40. Może to nasze przeznaczenie?

4.8K 248 222
                                    

– Harry! – usłyszałem znów głos Louisa, który nawoływał moje imię już od pięciu minut, gdy ja siedziałem na kanapie z pełną determinacją. – Harry, przecież mogę ci pomóc.

– Jestem niezależnym mężczyzną, dam radę! – zacisnąłem zęby, próbując wygiąć się w jakiś wymyślny sposób, aby wsunąć piętę do trampka. Zdecydowanie nie doceniałem piątego miesiąca zanim nadszedł ósmy.

– Ale kochanie... Proszę, daj sobie pomóc – Louis, kucając przy mnie na jednym kolanie, złapał moją łydkę. Delikatnie kopnąłem go bokiem mojej stopy, przez co stracił równowagę, lądując na pośladkach.

– Ani się waż – mruknąłem. – Jak kobiety sobie radzą, to ja też!

– Dobrze, kurwa – chłopak westchnął głośno. – W takim razie dawaj sobie radę dalej... – naburmuszył się lekko, choć wiedziałem, że i tak nie jest zły.

– Nie musisz na mnie od razu fuczeć – prychnąłem, chwilę później klaszcząc z entuzjazmem w dłonie, gdy udało mi się założyć jeden but. – Widzisz?

– Wiesz, że teraz musisz zasznurować? – spytał głupio.

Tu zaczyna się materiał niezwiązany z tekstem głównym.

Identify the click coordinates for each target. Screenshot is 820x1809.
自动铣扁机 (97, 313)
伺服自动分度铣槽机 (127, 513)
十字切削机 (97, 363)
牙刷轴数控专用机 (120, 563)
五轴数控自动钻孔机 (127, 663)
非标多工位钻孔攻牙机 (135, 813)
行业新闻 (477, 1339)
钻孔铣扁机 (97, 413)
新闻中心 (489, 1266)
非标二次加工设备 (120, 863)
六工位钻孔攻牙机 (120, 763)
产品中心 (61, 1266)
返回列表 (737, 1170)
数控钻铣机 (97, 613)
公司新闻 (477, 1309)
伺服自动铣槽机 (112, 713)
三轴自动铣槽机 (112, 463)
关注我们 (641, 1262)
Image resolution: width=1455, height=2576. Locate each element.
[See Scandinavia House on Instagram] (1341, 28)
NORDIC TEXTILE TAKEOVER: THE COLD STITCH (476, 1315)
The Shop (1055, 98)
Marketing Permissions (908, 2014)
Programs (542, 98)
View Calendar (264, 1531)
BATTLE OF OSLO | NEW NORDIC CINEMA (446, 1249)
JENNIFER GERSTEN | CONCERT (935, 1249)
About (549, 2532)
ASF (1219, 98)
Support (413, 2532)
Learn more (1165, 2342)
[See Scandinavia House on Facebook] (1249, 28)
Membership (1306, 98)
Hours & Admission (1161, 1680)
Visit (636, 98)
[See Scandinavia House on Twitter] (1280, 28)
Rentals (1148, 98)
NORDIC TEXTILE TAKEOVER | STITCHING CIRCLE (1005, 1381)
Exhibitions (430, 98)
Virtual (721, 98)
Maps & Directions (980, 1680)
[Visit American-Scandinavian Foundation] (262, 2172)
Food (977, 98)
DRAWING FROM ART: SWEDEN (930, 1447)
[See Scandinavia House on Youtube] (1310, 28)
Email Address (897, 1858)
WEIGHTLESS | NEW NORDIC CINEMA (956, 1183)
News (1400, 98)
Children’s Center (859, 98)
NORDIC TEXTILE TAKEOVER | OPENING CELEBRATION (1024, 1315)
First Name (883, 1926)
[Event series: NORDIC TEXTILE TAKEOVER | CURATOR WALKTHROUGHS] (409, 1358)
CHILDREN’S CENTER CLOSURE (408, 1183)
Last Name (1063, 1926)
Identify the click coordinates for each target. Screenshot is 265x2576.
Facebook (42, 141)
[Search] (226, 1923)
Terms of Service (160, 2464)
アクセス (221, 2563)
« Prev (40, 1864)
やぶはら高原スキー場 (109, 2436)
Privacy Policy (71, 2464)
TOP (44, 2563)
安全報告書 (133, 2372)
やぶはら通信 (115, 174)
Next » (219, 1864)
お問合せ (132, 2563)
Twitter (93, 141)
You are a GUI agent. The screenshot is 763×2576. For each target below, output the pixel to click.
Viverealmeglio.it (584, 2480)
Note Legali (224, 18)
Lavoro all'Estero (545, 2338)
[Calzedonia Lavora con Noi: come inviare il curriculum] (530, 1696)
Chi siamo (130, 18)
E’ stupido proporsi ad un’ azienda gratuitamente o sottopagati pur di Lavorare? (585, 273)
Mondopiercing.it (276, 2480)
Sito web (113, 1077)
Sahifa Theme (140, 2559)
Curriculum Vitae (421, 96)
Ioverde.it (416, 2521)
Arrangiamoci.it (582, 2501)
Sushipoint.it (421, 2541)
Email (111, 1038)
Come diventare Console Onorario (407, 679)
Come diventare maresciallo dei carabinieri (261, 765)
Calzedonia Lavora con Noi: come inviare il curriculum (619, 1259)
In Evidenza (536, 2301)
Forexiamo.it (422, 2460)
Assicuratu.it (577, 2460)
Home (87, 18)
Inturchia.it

Spojrzałem na rozwiązanego trampka, schylając się do niebieskich sznurówek. To są jakieś jaja, przecież nie dosięgnę!

– Ja te stopy ledwo widzę – jęknąłem z bólem, już prawie dosięgając do sznurowadeł. Szatyn kucnął przede mną, odciągając moje ręce i zasznurował buta, po czym bez żadnego problemu nasunął na moją stopę drugiego, również go zawiązując.

– Nienawidzę cię – stwierdziłem twardo, z rozczarowaniem, oczywiście kłamiąc, gdy chłopak pomógł mi wstać z kanapy.

– Kochasz mnie – stwierdził, łapiąc moje biodra w asekuracyjnym geście.

– Boże, jak pomyślę, że mam dzisiaj przejść jakiś dłuższy dystans, niż z łóżka do lodówki, to mam ochotę się rozpłakać – westchnąłem, wychodząc z szatynem na dwór.

– To wcale nie tak daleko jak ci się wydaje, a droga jest bardzo przyjemna – starał się mnie udobruchać, automatycznie łapiąc moją dłoń.

– Pogadamy jak ty będziesz dźwigał zbędne piętnaście kilogramów – zmrużyłem na niego oczy.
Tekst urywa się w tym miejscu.